Systemic-lupus-erythematosus-related acute pancreatitis: a cohort from South China

Abstract

Acute pancreatitis (AP) is a rare but life-threatening complication of SLE. The current study evaluated the clinical characteristics and risk factors for the mortality of patients with SLE-related AP in a cohort of South China.

Methods: Inpatient medical records of SLE-related AP were retrospectively reviewed.
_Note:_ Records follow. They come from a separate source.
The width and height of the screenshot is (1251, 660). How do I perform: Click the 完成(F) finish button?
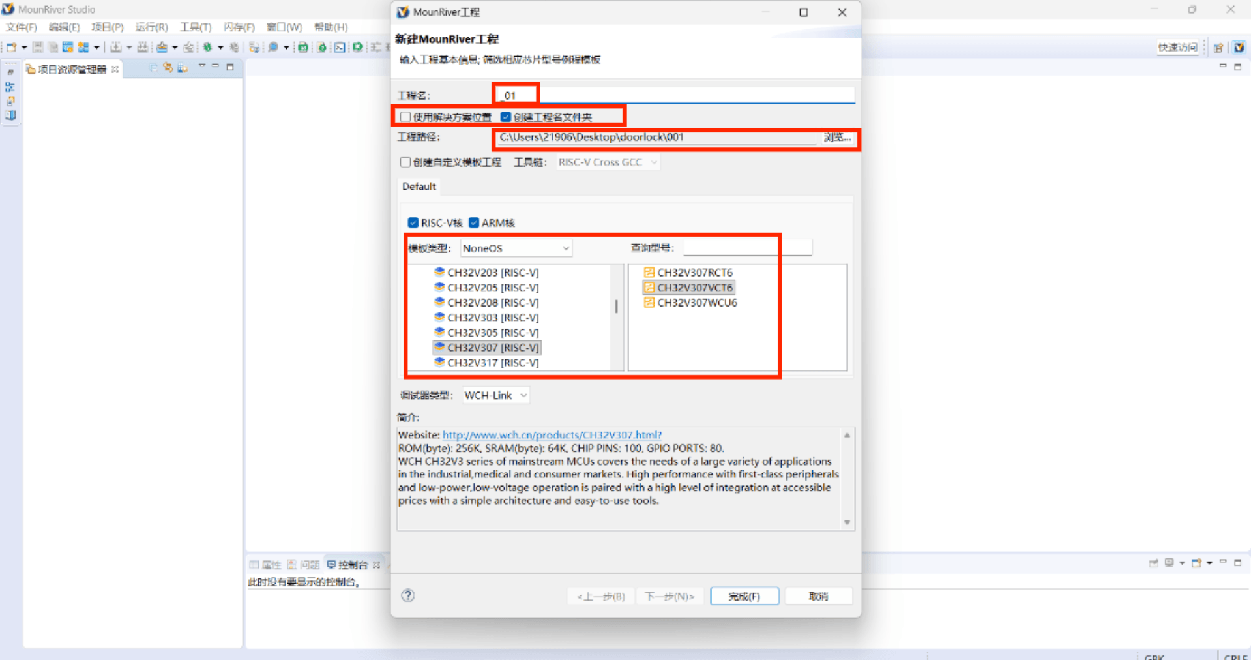click(744, 596)
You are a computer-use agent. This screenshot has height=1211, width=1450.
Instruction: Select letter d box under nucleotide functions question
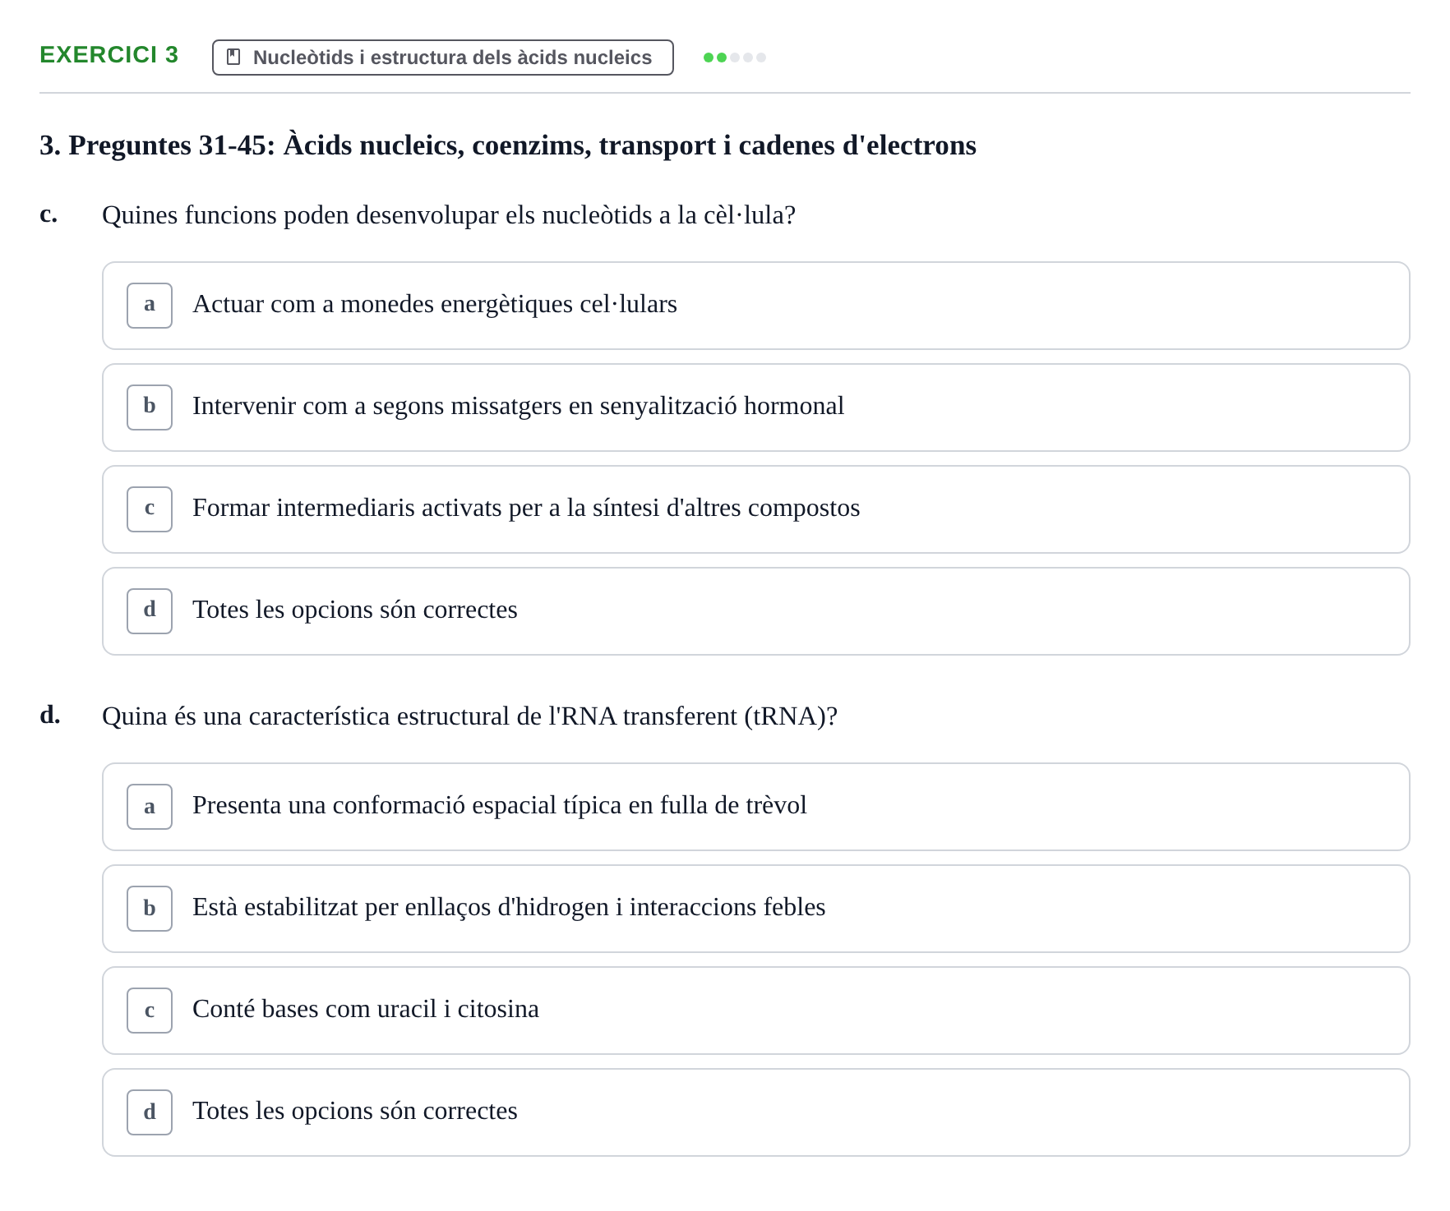coord(150,611)
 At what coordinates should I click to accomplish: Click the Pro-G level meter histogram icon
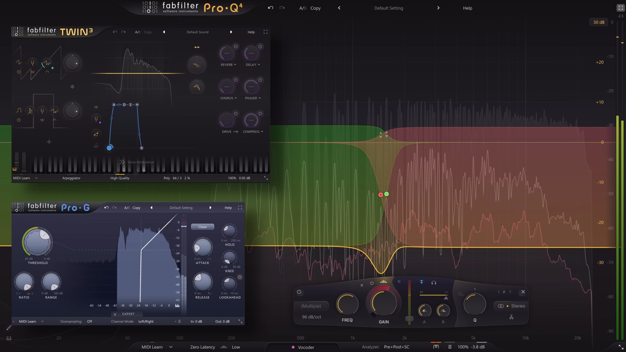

Results: 27 out of 4053 SLE patients were diagnosed as SLE-related AP, with an overall prevalence of 0.67%, annual incidence of 0.56‰ and mortality of 37.04%. SLE patients with AP presented with higher SLEDAI score (21.70 ± 10.32 versus 16.17 ± 7.51, P = 0.03), more organ systems involvement (5.70 ± 1.56 versus 3.96 ± 1.15, P = 0.001), and higher mortality (37.04% versus 0, P = 0.001), compared to patients without AP. Severe AP (SAP) patients had a significant higher mortality rate compared to mild AP (MAP) (75% versus 21.05%, P = 0.014). 16 SLE-related AP patients received intensive GC treatment, 75% of them exhibited favorable prognosis.

Conclusion: SLE-related AP is rare but concomitant with high mortality in South Chinese people, especially in those SAP patients. Activity of SLE, multiple-organ systems involvement may attribute to the severity and mortality of AP. Appropriate glucocorticosteroid (GC) treatment leads to better prognosis in majority of SLE patients with AP.

Figure 1

Kaplan-Meier survival curves for the time (days) from onset of SLE-related acute pancreatitis to death.

Figure 2

Treatment regimen and outcome of the SLE-related AP.